MI PRIMER ARTÍCULO

11

capture-rafael-fernandez-munoz

Si he de confesarles una cosa, nunca me habían propuesto participar en una revista de tipo generalista. Por ese mismo motivo me resultó sorprendente, a la vez que agradable, que lo hicieran para una revista (digital y en papel) que tiene marcado carácter especializado por la temática que trata: el fenómeno migratorio y la extranjería. Me siento tremendamente halagado por la propuesta y siento al tiempo una responsabilidad que hasta ahora no había tenido. Durante varios días he estado visitando la página web e informándome sobre contenidos recientes y pasados. ¿Qué puedo aportar desde mi humilde perspectiva? ¿Estaré a la altura del encargo realizado? Espero poder responder satisfactoriamente a dichas preguntas.

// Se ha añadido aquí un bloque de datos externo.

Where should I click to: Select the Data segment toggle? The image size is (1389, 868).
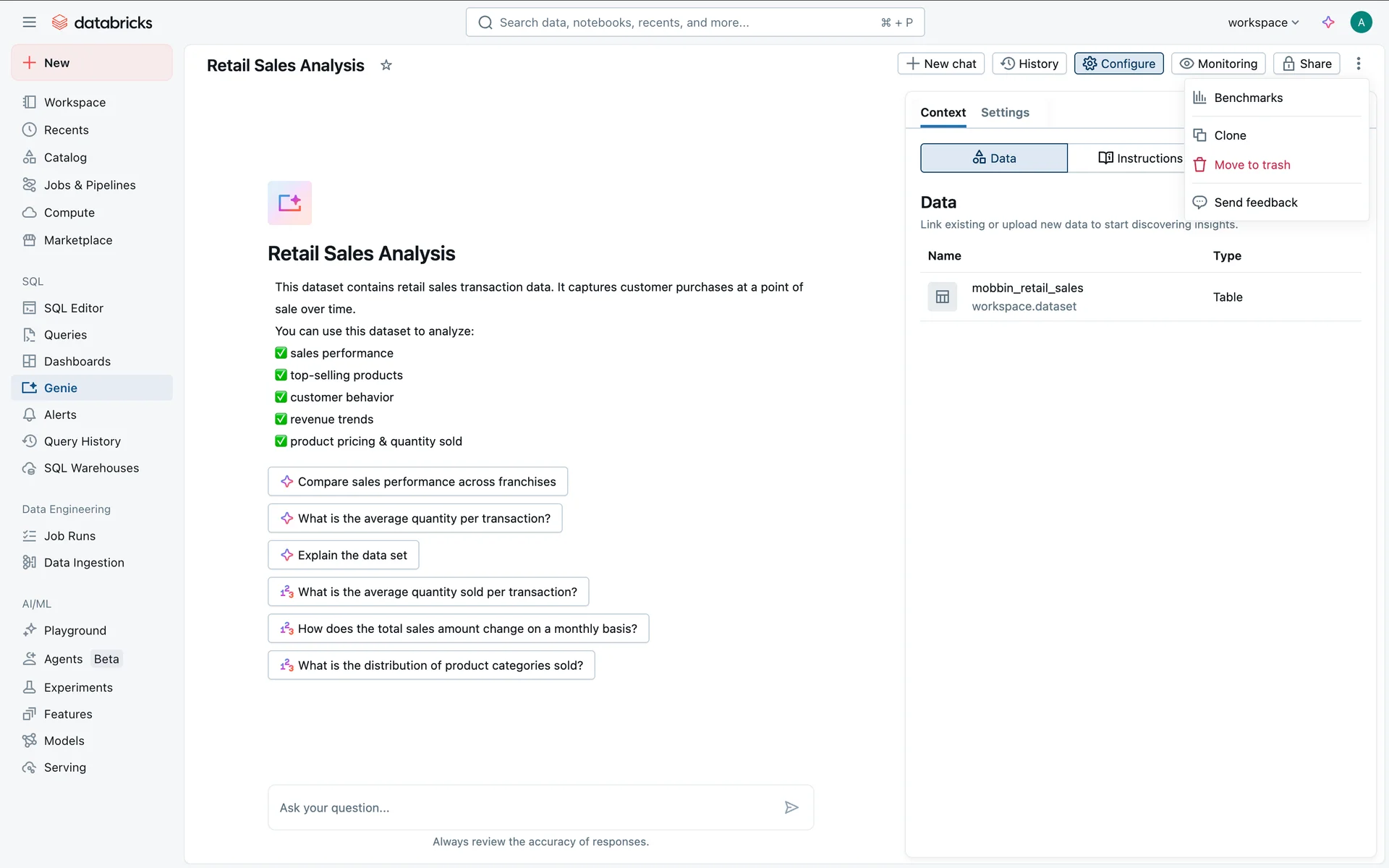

A riesgo de parecer presuntuoso o presumido, nada más lejos de mi intención, les voy a contar una pequeña intimidad que sólo mis familiares y allegados conocen. Cuando llegué al momento decisivo para elegir mi futuro profesional, una vez superada la prueba de acceso a la Universidad -la ya extinta Selectividad- nadie me hizo indicaciones o peticiones sobre lo que tenía que elegir. Tuve absoluta libertad de elección, y elegí estudiar Derecho. En casa no tenía tradición en el sector jurídico y les pareció bien el camino emprendido. Terminé mis estudios y luego surgió la duda de hacia dónde encaminarme tras resultar finalmente con la categoría de Licenciado en Derecho. Las posibilidades que se ofrecían entonces eran variadas, se puede decir que tenía donde elegir. Opté, tras un breve período como agente telefónico o teleoperador, por dedicarme al ejercicio profesional de la Abogacía. La ausencia de referencias familiares hacía que me encontrara ante un auténtico panorama desconocido.

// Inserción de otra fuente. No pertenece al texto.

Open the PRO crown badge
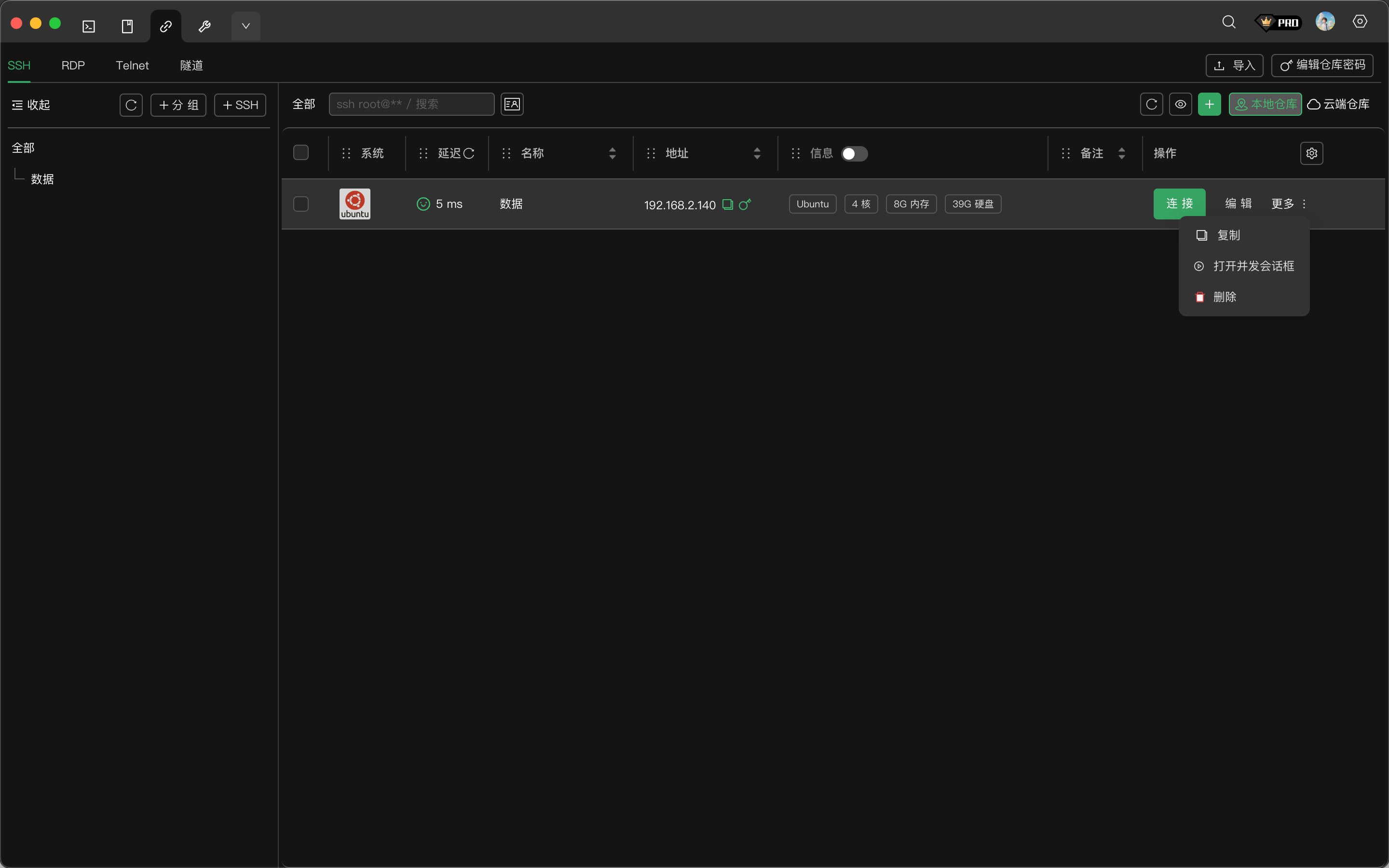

Afortunadamente conté con la inestimable ayuda de Compañeros que hicieron lo posible por que aprendiera la profesión. Con el paso de los años debo decir que, pese a los sinsabores vividos y los momentos de flaqueza (que los he tenido), me apasiona mi profesión por el servicio que presto a la gente en situaciones no siempre fáciles. Hasta la fecha puedo decir con orgullo que soy Abogado.
En fechas recientes inicié mi andadura como Abogado del Turno de Oficio de Extranjería.
Esta especialidad no suele seguirla un amplio número de Abogados, pero los que están son porque tienen vocación para estar. Si me preguntaran por los motivos que me llevaron, de nuevo, a elegir diría que entre ellos está -como antes indicaba- el servicio que presto a los ciudadanos, pero también hay una cierta puesta en valor y admiración por las personas que tienen la condición de extranjero.
Admiro a quienes, muchas veces a su pesar, se ven obligados a abandonar a sus familiares y seres queridos, sus barrios, ciudades, sus países, para poner el pie en un lugar distinto y empezar de cero. Tan difícil decisión normalmente no se toma a la ligera y requiere una dura reflexión. No conozco casos en los que los extranjeros quieran estar en una situación administrativa comprometida que los lleve de hecho a formar parte de una distinta porción de la población a la que suele verse, entiéndaseme bien, con ‘ojos raros’ por el hecho de ser distintos. Aunque pudiera existir una ‘tendencia natural’ a reunirse en ciertas zonas de las ciudades, lo que buscan es la integración en la que se denomina ‘sociedad de acogida’. La excepción la suponen los que añaden a su situación administrativa irregular la penal para terminar de complicar sus circunstancias personales.
Espero poder transmitir en próximas colaboraciones cuestiones que ayuden a los lectores. Esta primera, introductoria, ya ha sido más extensa de lo que me solicitaron.